> [Исходный текст]
---------------
Ознакомительная версия.
В манифесте футуристов, открывавшем книгу, наряду с прочими «свободами» утверждались «права поэтов на ненависть к существовавшему до них языку». Ну, а возненавидев язык, разве могли эти сквернословы от поэзии не возненавидеть его носителя – народ и писателей? Отсюда и призывы футуристов «бросить Пушкина, Достоевского, Толстого и проч. и проч. с парохода современности». Да что там отечественные классики – отрицанию подвергалась вся литература, всё мировое искусство!
Вот и на вечере Бальмонта среди всеобщего славословия Владимир Владимирович остался верен всегдашней стратегии футуристов – эпатажу и обратился к виновнику торжества привычно дерзко: «Константин Дмитриевич! Позвольте приветствовать вас от имени ваших врагов». Колючие, грубые, дурно воспитанные люди, попросту сказать – хулиганы, пришедшие на смену возвышенно-строгим, а подчас изящно-шаловливым поэтам недавнего прошлого.
Более всего футуризм выказывал себя в публичных выступлениях-концертах, неизменно принимавших форму скандала и хулиганского дебоша. Причём, весь артистический гардероб Маяковского составляли две блузы «гнуснейшего вида», как оценивал их сам хозяин. За неимением галстука молодой поэт разжился у сестры жёлтой лентой. Фурор. Тогда он, задумав добавить желтизны, позаимствовал у сестры и уже изрядно поношенную кофту – «кофту фата», как окрестил своё новое сценическое одеяние сам поэт.
Жёлтая женская кофта, надетая Владимиром, приводила публику в такое же бешенство, в какое приводит быка, выпущенного на арену, красная мулета матадора. Производимый эпатаж был настолько силён, что полиция запретила юноше появляться на зрителях в этой кофте и проверяла на входе, во что он одет. Но кофта проносилась тайком, и на сцену Маяковский выходил неизменно под рёв, свист и грохот неистовствующей публики.
Нужно сказать, что футуризм в России не был туземным растением. А между тем, заброшенное южными ветрами из Италии, своей прародины, направление это нашло в охваченной предреволюционными беспорядками стране подходящую почву. Призывы к новому искусству и демагогическая спекуляция будущим оказались донельзя кстати.
---------------
> [Перечень материалов]
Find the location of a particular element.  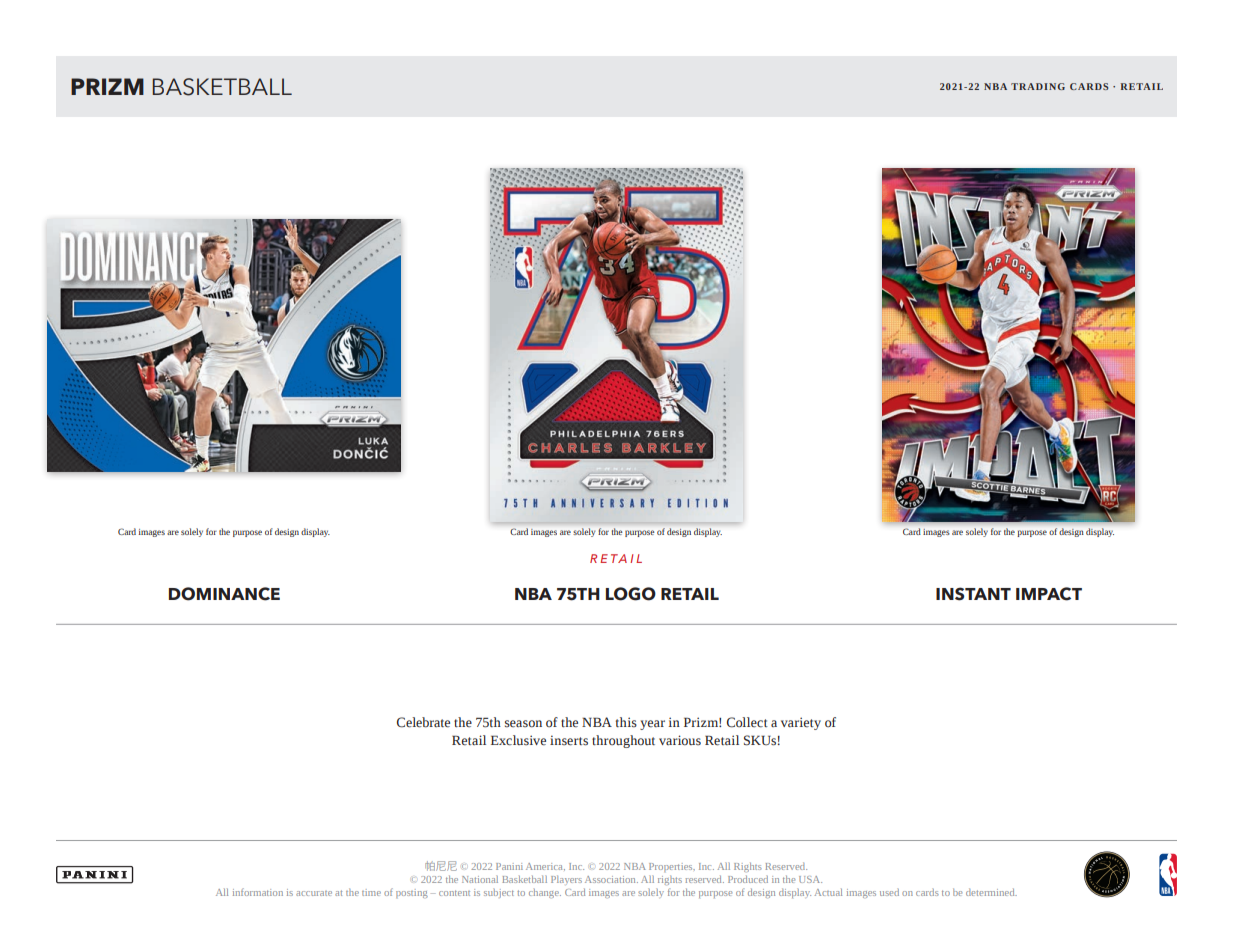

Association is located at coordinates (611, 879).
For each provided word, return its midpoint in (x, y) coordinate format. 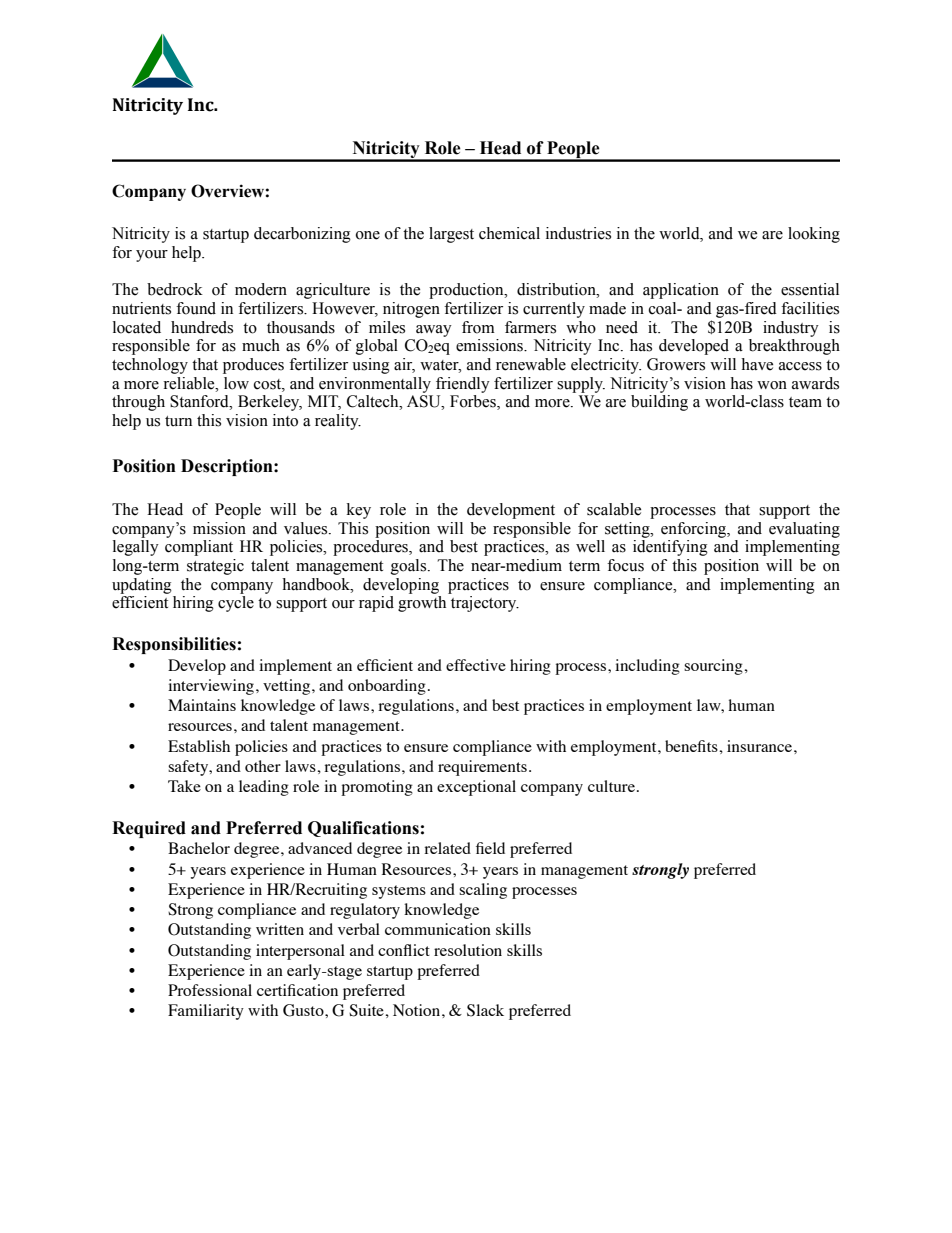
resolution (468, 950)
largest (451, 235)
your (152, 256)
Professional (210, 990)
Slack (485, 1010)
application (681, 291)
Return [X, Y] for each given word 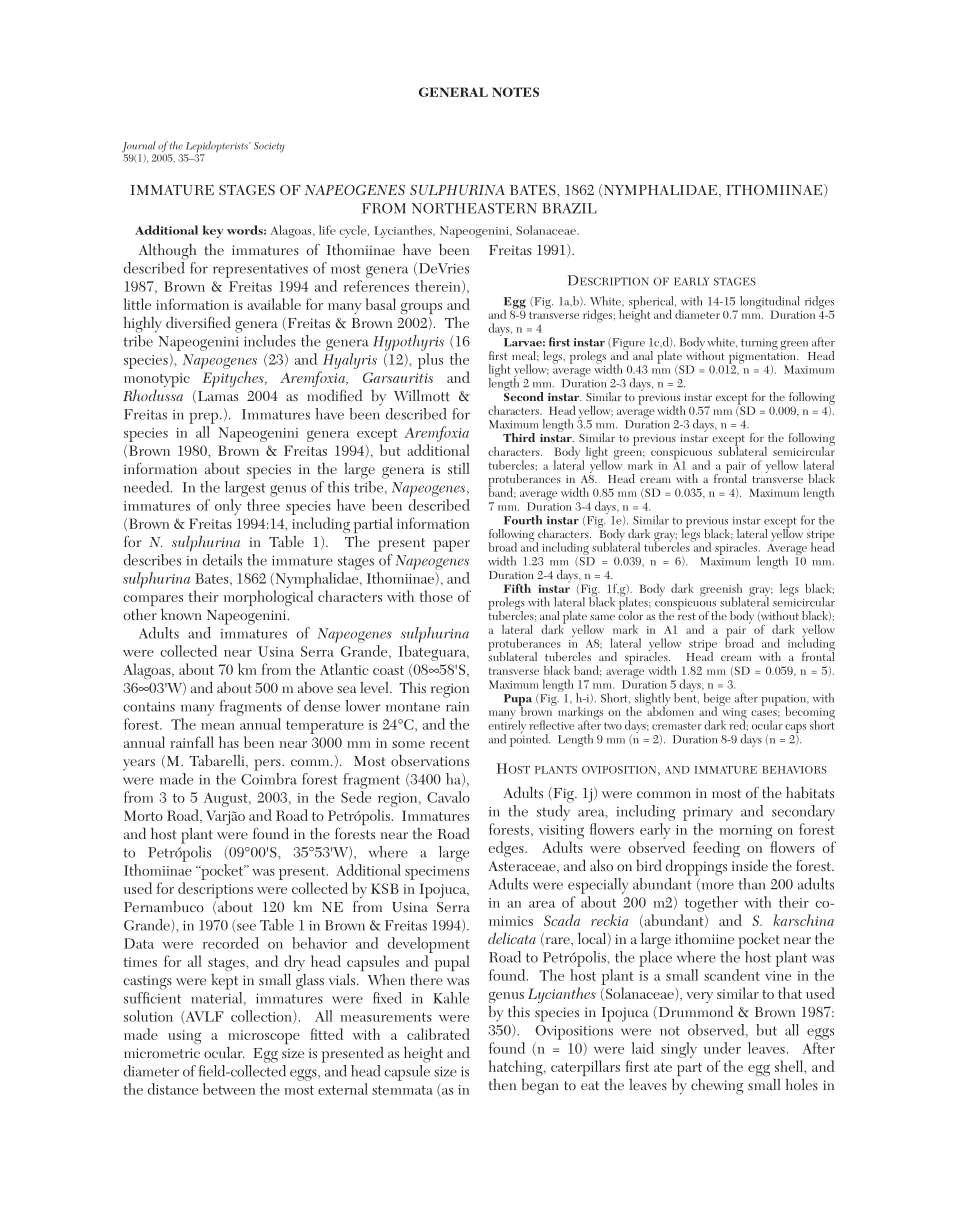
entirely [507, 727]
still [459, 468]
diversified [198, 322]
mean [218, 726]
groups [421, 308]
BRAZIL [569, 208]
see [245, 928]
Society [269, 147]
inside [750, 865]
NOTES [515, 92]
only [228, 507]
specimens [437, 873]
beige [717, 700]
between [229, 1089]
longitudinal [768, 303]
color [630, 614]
---------------
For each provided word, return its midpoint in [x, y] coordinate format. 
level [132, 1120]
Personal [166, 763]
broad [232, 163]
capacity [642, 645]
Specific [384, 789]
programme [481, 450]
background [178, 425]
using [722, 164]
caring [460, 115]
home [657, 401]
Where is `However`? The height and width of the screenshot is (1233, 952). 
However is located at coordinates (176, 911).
---------------
> [Задания]
1. Ответьте на вопросы по тексту о футуризме:
(a) Какие права поэтов утверждались в манифесте футуристов наряду с прочими «свободами»?
(b) Что Маяковский взял у сестры вместо галстука?
(c) Из какой страны, по словам автора, футуризм пришёл в Россию?
2. Объясните по тексту о футуризме, почему полиция проверяла на входе, во что одет Маяковский.
3. Продолжите текст о футуризме, начав сразу после его последнего предложения.

> [Ответы]
1.
(a) Права поэтов «на ненависть к существовавшему до них языку».
(b) Жёлтую ленту.
(c) Из Италии, прародины этого направления.

2. Жёлтая женская кофта Маяковского производила на публику настолько сильный эпатаж, что полиция запретила ему появляться в ней перед зрителями. Чтобы этот запрет соблюдался, на входе проверяли его одежду.

3.
Это почувствовал и сам родоначальник футуризма Маринетти, то и дело приезжавший в Россию с лекциями, которые изобиловали нарочитыми парадоксами, циничными сентенциями, диким невежеством и претензиями на вселенское мессианство. Впрочем, в России было предостаточно и своих нахалов, которым только пример подай. И они, очень скоро оттеснив пришлого итальянца, взяли футуризм в свои руки. Впрочем, футуристов могло быть и гораздо больше, ибо охотников поскандалить искать не приходится. Но Бурлюк сразу задался для кандидатов в футуристы высоким цензом на талант и «посвящал» далеко не всякого.
Прежде всего, российские футуристы были бойцами, не допускавшими никаких компромиссов. И в жизни, и в творчестве. Не давал спуску своим литературным недругам и Маяковский, называя их «буржуями», «фармацевтами», «обозной сволочью». В 1913-ом поэт выпустил свой первый сборник, названный «Я». Рекордно короткое название, звучащее, как вызов; ничтожный объём – четыре стихотворения, и небольшой тираж– 300 экземпляров.
В том же году была им написана и поставлена первая драматическая вещь, трагедия, названная точно так же, как и стихотворный сборник, но уже не в первом, а в третьем лице и по имени – «Владимир Маяковский». Поэт сам режиссировал её в петербургском театре «Луна-парк» и сам сыграл главную роль – себя. На премьере присутствовал цвет столичной интеллигенции, начиная от Блока и Мейерхольда и кончая членами Государственной думы. Скандал, как явление искусства, всегда пользовался наибольшим интересом даже у самой просвещённой публики.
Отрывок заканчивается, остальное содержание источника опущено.